Modernizing the sandbox sample: Handlebars update and messaging hardening

[RinZ27]

Refining the sandbox sample to reflect modern standards would be beneficial for developers learning from this repo. Noticed that the api-samples/sandbox directory still relies on Handlebars 1.0.0-beta.6, which dates back to 2012. Using such an ancient version in a current sample might lead developers to inadvertently include insecure or unmaintained dependencies in their own extensions.

Tightening the communication logic by replacing postMessage("*") with an explicit origin check would also set a better security precedent. Even though the sandbox environment provides isolation, showcasing a restricted origin check helps prevent developers from copy-pasting wildcard patterns into non-sandboxed contexts.

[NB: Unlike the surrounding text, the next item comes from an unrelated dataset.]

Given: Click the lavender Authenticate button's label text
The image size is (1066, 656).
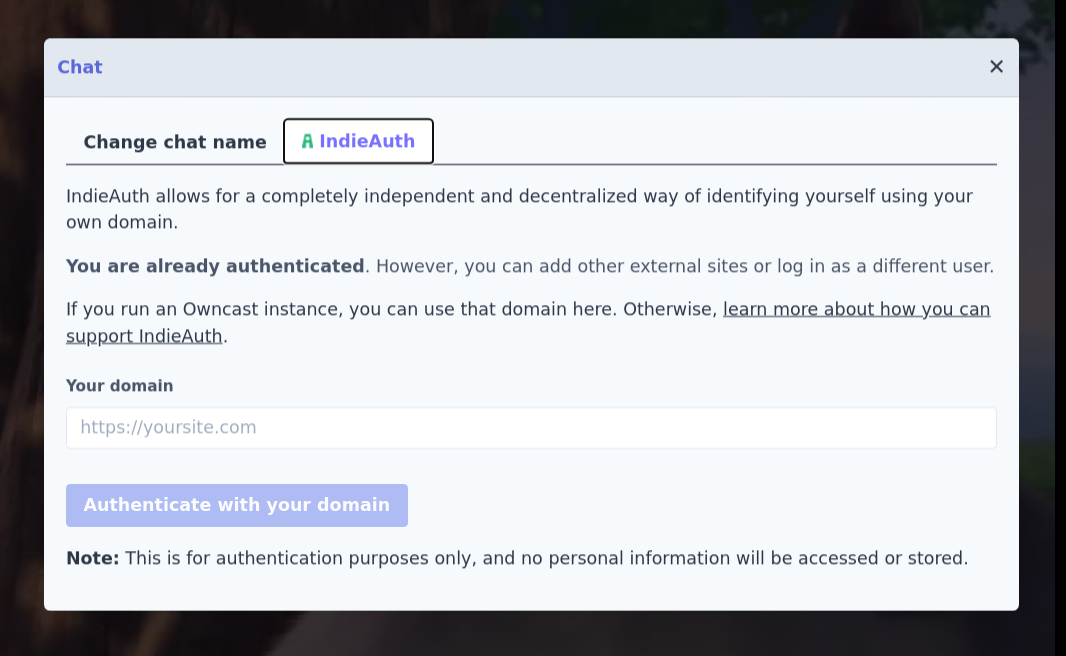Looking at the screenshot, I should [x=236, y=505].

Would you be open to a PR that updates the library to a stable version and implements more restrictive messaging? Just wanted to check if this is something you'd like to see updated to keep the samples aligned with current best practices.

クローズするから

[oliverdunk]

Thanks for opening an issue to discuss this! Updating Handlebars sounds great in general - feel free to investigate that although please loop back before opening a PR if you find it will lead to any unexpected complexity. Tightening the communication logic also sounds good, although from memory I think this might be required to communicate with an extension origin, since we don't support targeting those specifically. If so, I think we can leave it.

[RinZ27]

@oliverdunk You're spot on! I've verified that chrome-extension:// isn't supported as a targetOrigin in postMessage, so using * is indeed necessary for this communication flow. I'll leave that part as is, but I'll add a small comment in the code to explain why—I think that'll be a nice bit of "hidden" documentation for anyone using the sample.

I'm moving forward with the Handlebars update now and will loop back if I hit any unexpected complexity. Thanks again!